Client (`dataset.py`) polls `batch_total_batches` / `batch_completed_batches` from the jobs queue for tqdm progress display.

## Key Files

| File | Purpose |
|------|---------|
| `sky/batch/__init__.py` | Public API exports: `Dataset`, `load`, `save_results`, `remote_function`, reader/writer classes |
| `sky/batch/coordinator.py` | Runs inline on jobs controller; splits dataset, discovers workers, dispatches batches, reduces/cleans up results |
| `sky/batch/dataset.py` | Client-side: `Dataset.map()`, launches managed job, polls progress with tqdm |
| `sky/batch/worker.py` | Long-running HTTP service on each pool worker; hosts `/feed_batch`, `/shutdown`, `/health` endpoints |
| `sky/batch/utils.py` | Cloud storage helpers (S3/GCS), batch file management, function serialization (source-code-based) |
| `sky/batch/constants.py` | Ports, timeouts, batch naming patterns, retry settings |
| `sky/batch/io_formats.py` | Typed I/O classes: `JsonReader`, `JsonWriter`, `ImageWriter` with `InputReader`/`OutputWriter` base classes |
| `sky/batch/remote.py` | `@remote_function` decorator with closure/global validation via AST |
| `sky/jobs/controller.py` | `_run_batch_coordinator_task()` — detects `batch_coordinator` metadata, runs coordinator |
| `sky/jobs/state.py` | `batch_state` table and helper functions for batch persistence and progress aggregation |

## Worker Architecture

Workers use a **long-running service + notify pattern**:

1. Coordinator launches a persistent HTTP worker service on each cluster via `sky.exec()`.
2. For each batch, coordinator sends a lightweight notify script (also via `sky.exec()`) that `curl`s `/feed_batch`.
3. `/feed_batch` downloads the batch from cloud storage using the `InputReader`, puts it on an internal queue, and blocks until `save_results()` signals completion.
4. The notify `sky.exec()` job exits with SUCCEEDED, which the coordinator detects via `sdk.job_status()` polling.
5. On completion or cancellation, coordinator sends `/shutdown` to stop the worker service.

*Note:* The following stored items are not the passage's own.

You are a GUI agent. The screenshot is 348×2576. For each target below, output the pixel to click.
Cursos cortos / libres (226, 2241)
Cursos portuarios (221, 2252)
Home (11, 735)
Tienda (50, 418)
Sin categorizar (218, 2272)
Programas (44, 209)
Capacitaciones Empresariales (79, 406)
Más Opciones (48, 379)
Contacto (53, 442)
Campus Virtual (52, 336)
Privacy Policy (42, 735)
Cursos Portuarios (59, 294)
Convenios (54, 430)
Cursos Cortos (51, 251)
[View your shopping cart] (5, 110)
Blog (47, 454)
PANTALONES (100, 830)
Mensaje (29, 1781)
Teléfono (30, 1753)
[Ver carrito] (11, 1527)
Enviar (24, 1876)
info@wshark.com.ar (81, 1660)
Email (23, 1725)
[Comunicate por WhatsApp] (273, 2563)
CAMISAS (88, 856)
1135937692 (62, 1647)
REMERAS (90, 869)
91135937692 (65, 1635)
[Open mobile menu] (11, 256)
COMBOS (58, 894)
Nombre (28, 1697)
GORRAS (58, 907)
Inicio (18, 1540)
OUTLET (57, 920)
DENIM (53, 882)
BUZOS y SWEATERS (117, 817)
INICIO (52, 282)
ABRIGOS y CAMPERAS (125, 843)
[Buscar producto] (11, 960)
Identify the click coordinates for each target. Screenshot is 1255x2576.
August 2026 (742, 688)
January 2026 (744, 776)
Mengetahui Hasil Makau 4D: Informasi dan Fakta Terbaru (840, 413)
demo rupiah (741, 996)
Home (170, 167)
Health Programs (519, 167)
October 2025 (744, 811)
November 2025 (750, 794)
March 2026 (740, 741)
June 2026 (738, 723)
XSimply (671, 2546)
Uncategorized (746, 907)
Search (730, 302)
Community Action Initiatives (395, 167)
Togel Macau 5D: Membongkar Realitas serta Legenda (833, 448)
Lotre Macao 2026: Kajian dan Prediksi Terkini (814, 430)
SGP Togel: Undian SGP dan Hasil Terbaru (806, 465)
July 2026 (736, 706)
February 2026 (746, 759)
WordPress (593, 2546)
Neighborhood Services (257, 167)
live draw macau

Worker service listens on `127.0.0.1:8290` (localhost only, not exposed to cloud).

## Typed I/O Reader/Writer System

Readers and writers are defined in `io_formats.py`:

**Base classes:**
- `InputReader(ABC)` — Abstract dataclass with `__len__()` and `download_batch(start_idx, end_idx, cache_dir)` methods
- `OutputWriter(ABC)` — Abstract dataclass with `upload_batch()`, `reduce_results()`, and `cleanup()` methods

**Built-in readers/writers:**
- `JsonReader(path)` — JSONL input; downloads full file, caches locally per job, extracts line ranges
- `JsonWriter(path, column=None)` — JSONL output; supports column filtering; reduces by merging batch files
- `ImageWriter(path, column='image')` — Writes PIL Images as individual PNGs; no reduce step needed

**Serialization:**
- `to_dict()` / `from_dict()` — Serialize to/from dicts for transport via `task._metadata` and env vars
- Custom readers/writers (defined outside the module) automatically include `_class_source` in serialization for remote reconstruction
- Workers receive formats as JSON env vars: `SKY_BATCH_INPUT_FORMAT`, `SKY_BATCH_OUTPUT_FORMATS`

**Multi-output:** `ds.map(..., output=[ImageWriter(...), JsonWriter(...)])` — each writer independently uploads, reduces, and cleans up.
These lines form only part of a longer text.